How Biodiversity Hopes to Match Climate’s Investing
More than a million species face potential demise in what might be the biggest extinction event since an asteroid wiped out the dinosaurs. Yet efforts to enlist private capital in the fight to protect the Earth’s biodiversity have barely gotten off the ground. One obvious model is the financial infrastructure that’s developed around the related goal of combating climate change, which has drawn in billions of dollars in investments. Doing the same for biodiversity faces steeper obstacles. Carbon dioxide can be measured, priced and traded. But how do you value a swamp or a newly discovered frog that pollinates flowers? Challenges in the market were highlighted in August, when a so-called debt-for-nature swap by Gabon failed to win over some investors.

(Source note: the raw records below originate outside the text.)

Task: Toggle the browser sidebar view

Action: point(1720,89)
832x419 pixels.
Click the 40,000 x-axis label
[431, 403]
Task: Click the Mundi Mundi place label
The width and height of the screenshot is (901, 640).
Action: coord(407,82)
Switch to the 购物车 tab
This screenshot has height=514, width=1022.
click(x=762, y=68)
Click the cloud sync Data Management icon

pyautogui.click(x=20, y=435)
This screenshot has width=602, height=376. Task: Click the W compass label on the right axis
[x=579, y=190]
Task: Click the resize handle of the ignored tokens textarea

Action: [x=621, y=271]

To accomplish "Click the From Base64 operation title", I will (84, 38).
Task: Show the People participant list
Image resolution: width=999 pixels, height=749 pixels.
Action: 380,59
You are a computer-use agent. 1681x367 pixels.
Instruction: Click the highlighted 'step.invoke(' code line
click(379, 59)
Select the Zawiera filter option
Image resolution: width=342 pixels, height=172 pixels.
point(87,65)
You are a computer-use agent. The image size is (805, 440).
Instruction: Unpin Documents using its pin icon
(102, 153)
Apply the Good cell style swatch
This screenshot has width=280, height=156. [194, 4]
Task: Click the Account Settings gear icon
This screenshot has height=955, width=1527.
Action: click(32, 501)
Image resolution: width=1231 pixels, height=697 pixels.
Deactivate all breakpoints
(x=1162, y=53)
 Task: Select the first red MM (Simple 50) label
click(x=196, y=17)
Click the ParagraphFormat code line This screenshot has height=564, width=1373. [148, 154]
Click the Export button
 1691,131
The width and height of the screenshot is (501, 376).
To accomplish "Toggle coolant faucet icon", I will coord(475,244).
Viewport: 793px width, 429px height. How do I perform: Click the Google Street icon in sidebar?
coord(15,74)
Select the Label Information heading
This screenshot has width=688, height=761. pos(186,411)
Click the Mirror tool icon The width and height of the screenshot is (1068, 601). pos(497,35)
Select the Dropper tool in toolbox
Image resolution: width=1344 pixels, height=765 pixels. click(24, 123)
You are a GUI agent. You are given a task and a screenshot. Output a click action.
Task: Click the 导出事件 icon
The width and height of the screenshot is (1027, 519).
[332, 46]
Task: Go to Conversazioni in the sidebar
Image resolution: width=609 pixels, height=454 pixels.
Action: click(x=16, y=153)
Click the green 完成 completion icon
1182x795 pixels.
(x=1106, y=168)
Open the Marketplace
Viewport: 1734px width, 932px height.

The variety of species within a region. Wherever robust populations of many forms of life swarm in and around each other — think tropical rainforests and coral reefs — they reinforce the ecosystem’s stability. By contrast, an area dominated by a narrower group becomes more vulnerable to sudden change if environmental conditions change. That’s one reason biodiversity and climate change are seen by scientists as intertwined crises. When tropical rain forests are burnt to expand farmland, species-rich habitats are destroyed and carbon dioxide released; in the years that follow, more frequent and intense wildfires tear through the degraded forests, destroying habitats further and releasing even more CO2.